/ 31 January 2019

#PleaseCallMe movement urges Vodacom users to ditch the network

Modise Setoaba
Modise Setoaba, the #PleaseCallMe movement’s leader, said the movement is willing to do whatever it takes, including dying, in their pursuit of economic freedom. (Mashadi/Kekana/M&G)

The #PleaseCallMe movement has urged South Africans to terminate their contracts with mobile network Vodacom and port to other networks in a show of solidarity with Nkosana Makate, the man behind the widely-used ‘Please Call Me’ service.

Benson Motsumi, an ANC Lilliesleaf Farm branch member, made this call to protesters gathered outside Vodacom’s headquarters in Midrand on Thursday. Motsumi also encouraged protesters to cancel their debit orders with Vodacom and to use their airtime advance service and not pay it back by changing to other service providers.

“We are now saying to our people that the committee [ANC Lilliesleaf branch and #PleaseCallMe movement] will meet and work out a way forward,” Motsumi told the gathered crowd

He added that another protest, where a memorandum of demands will be handed over to Vodacom, is in the works.

The movement had given Vodacom until 10am on Thursday to resolve the impasse with Makate or face demonstrations at its offices and the shutting down of its stores. By 10am however, nothing had happened and the Vodacom offices were closed off by armed police.

Makate launched litigation against the mobile company 10 years ago after coming up with the free message service while employed as a trainee accountant by Vodacom.

He has been negotiating with Vodacom for several years in an attempt to get “reasonable compensation” for the service. In April 2016, it seemed as if the end was near when the Constitutional Court ordered that Vodacom “commence negotiations in good faith with Mr Kenneth Nkosana Makate for determining reasonable compensation.”

The court also ordered that Vodacom’s chief executive be the one who determines the amount “within a reasonable time” in the event that the two parties fail to reach a deal.

But in a Facebook post, Makate described the offer that he was eventually given by Vodacom’s CEO Shameel Joosub as “an insult”, stating that he had turned down the offer and was consulting with his legal team on a way forward.

Modise Setoaba, the #PleaseCallMe movement’s leader, said the movement is willing to do whatever it takes, including dying, in their pursuit of economic freedom.

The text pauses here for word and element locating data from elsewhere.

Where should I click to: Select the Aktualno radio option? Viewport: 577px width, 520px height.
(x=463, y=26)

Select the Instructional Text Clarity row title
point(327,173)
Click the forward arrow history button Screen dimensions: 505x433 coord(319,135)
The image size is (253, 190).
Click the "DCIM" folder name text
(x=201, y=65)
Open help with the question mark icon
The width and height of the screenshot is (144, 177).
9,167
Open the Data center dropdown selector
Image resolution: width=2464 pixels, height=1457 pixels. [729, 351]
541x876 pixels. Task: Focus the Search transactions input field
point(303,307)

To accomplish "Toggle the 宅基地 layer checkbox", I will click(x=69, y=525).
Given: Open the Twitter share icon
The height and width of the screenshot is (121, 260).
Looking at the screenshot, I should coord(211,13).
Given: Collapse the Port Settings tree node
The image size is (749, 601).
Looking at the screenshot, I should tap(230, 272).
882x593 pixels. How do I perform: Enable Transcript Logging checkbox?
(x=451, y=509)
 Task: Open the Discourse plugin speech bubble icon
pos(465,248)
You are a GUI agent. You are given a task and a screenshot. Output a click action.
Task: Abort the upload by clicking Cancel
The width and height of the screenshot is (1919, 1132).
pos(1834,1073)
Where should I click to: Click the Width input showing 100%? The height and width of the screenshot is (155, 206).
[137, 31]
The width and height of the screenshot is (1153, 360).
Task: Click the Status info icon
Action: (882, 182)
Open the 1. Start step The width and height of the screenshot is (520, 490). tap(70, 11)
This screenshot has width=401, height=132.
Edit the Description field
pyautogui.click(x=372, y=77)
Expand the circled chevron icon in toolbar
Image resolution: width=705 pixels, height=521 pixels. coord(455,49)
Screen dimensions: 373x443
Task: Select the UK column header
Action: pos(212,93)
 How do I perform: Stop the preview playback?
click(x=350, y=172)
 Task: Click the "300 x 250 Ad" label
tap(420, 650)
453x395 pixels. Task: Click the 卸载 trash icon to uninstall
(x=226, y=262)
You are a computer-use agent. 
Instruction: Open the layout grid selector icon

“This is the day when a black man dies for economic freedom. We want justice because the court ordered that Vodacom pay Makate in a reasonable time frame and three years is more than enough time,” Setoaba said.

The movement insists that Vodacom must pay Makate R70-billion which it feels is the right amount considering how lucrative the service has been for the mobile company.

But in an interview with 702 on Thursday, litigation funder and Makate’s former lawyer Chris Schoeman said Vodacom offered Makate R49-million which he described as “overly generous”.

Schoeman said Makate’s reason for refusing this offer and wanting more is because he accrued a substantial amount of debt and very little of the settlement will actually go to him.

“Makate has no legal basis to not accept this offer and he must accept it. Some of it [the reward] belongs to me,” Schoeman said.

Schoeman explained that he met Makate in 2011 when Makate was “totally down and out financially” which is why Schoeman funded the litigation. He says Makate started the legal challenge against Vodacom not for money, but for the “so-called idea that he brought to Vodacom.”

According to Schoeman, the idea that Makate invented the please call me service is “simply not true” because Makate’s idea was not the please call service but rather leaving a missed call on someone’s number and that person would then be able to call you back.